Epidemiological studies suggest that pregnant women with periodontitis experience a moderate risk of preterm labor and low-birth-weight infants. However, the molecular mechanisms underlying this association remain unknown. Bacterial infections and host inflammatory responses initiated by invading bacteria, such as those observed in the pathogenesis of periodontitis, are strongly associated with preterm labor. Various carbohydrate structures assembled by an array of glycosyltransferases mediate bacterial attachment and leukocyte trafficking. I hypothesized that mucin-coated oral and uterine cavities present similar carbohydrate motifs that specify bacterial ecology and leukocyte recruitment in both regions.

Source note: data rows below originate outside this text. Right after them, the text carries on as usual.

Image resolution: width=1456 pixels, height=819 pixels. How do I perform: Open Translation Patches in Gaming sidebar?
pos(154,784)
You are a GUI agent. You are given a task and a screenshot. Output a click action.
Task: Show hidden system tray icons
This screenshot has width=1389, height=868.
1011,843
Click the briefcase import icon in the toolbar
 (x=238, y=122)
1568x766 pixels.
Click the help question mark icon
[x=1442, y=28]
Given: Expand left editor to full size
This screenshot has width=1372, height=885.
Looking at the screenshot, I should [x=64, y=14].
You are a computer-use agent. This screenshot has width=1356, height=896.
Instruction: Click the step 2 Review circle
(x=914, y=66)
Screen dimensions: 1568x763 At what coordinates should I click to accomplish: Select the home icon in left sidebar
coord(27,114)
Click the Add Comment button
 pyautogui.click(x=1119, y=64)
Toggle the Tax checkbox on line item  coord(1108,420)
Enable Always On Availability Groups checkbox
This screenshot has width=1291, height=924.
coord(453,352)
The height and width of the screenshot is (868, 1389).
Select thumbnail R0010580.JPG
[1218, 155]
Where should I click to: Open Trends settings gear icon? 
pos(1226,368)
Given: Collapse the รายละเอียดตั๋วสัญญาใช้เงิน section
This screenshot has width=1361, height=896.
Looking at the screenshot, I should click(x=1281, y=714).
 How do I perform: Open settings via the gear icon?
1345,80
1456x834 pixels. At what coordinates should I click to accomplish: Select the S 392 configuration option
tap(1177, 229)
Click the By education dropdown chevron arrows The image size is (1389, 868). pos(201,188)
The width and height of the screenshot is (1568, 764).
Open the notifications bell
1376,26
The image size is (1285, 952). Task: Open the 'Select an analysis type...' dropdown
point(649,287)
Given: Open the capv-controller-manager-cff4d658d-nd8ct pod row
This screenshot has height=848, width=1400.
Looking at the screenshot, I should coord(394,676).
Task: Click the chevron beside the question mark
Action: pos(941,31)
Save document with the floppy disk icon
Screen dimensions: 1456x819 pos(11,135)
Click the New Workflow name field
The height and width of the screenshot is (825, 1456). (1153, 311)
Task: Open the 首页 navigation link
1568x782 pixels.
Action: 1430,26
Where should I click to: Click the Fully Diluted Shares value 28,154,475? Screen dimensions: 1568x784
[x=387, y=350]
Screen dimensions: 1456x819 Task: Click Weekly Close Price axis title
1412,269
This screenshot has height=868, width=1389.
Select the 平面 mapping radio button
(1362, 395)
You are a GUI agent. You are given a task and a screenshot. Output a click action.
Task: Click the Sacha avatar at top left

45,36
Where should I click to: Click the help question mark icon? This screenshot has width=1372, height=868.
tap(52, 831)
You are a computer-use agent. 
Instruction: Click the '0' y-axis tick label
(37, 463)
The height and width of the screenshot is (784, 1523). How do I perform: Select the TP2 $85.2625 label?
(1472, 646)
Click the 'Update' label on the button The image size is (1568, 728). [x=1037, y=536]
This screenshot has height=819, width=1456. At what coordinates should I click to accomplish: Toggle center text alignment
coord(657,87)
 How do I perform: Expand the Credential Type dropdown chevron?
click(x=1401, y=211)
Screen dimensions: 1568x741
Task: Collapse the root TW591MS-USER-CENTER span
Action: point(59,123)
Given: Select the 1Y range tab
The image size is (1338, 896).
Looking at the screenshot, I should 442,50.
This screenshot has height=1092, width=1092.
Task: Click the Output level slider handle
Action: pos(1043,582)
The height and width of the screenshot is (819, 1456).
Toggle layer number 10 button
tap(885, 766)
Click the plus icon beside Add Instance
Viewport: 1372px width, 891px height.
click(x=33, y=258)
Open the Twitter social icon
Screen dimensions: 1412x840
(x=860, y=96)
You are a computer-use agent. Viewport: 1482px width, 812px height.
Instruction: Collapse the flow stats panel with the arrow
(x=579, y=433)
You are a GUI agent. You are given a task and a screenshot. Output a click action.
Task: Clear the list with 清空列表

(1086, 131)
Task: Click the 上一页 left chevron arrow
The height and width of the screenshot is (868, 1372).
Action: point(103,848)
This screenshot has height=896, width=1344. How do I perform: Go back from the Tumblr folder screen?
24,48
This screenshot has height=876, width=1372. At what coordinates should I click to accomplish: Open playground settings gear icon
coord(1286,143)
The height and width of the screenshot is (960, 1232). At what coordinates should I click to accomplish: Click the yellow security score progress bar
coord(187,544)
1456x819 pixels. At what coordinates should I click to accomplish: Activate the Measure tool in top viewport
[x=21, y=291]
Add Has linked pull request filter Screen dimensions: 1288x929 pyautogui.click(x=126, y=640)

As a corollary to this theory, I proposed that certain individuals express oligosaccharides that make them susceptible to both periodontitis and preterm labor. I chose laboratory mice as a model system in which to test these suppositions. The first part of the project profiled glycosylation-related genes in the mouse uterus and major salivary glands. I conducted a global analysis of glycosylation-related gene expression patterns in these regions. The study design took into consideration potential effects from the ovarian hormones estrogen and progesterone. The results revealed that both the uterus and the salivary glands contained comprehensive glycosylation machinery enabling the construction of a complex glycome. Significantly, I noted about 300 glycosylation-related genes that were differentially regulated by estrogen and/or progesterone in the mouse uterus, but not in major salivary glands. For a subset of genes, I confirmed the glycoarray data at the mRNA level by quantitative PCR and at the protein level by immunolocalization. In the second part of the project, a bank of lectins and antibodies that recognize specific oligosaccharide structures was used to characterize the glycans expressed in mouse uterine and salivary tissues. Specialized carbohydrate structures that govern bacterial and leukocyte adhesion were detected in both regions. Many of these carbohydrate motifs were differentially regulated by estrogen and/or progesterone in the mouse uterus, as well as in major salivary glands. The information obtained from this project serves as an important prerequisite for developing the mouse as a powerful model system to study the association of periodontitis and preterm labor in the context of carbohydrate-mediated cell-cell adhesion.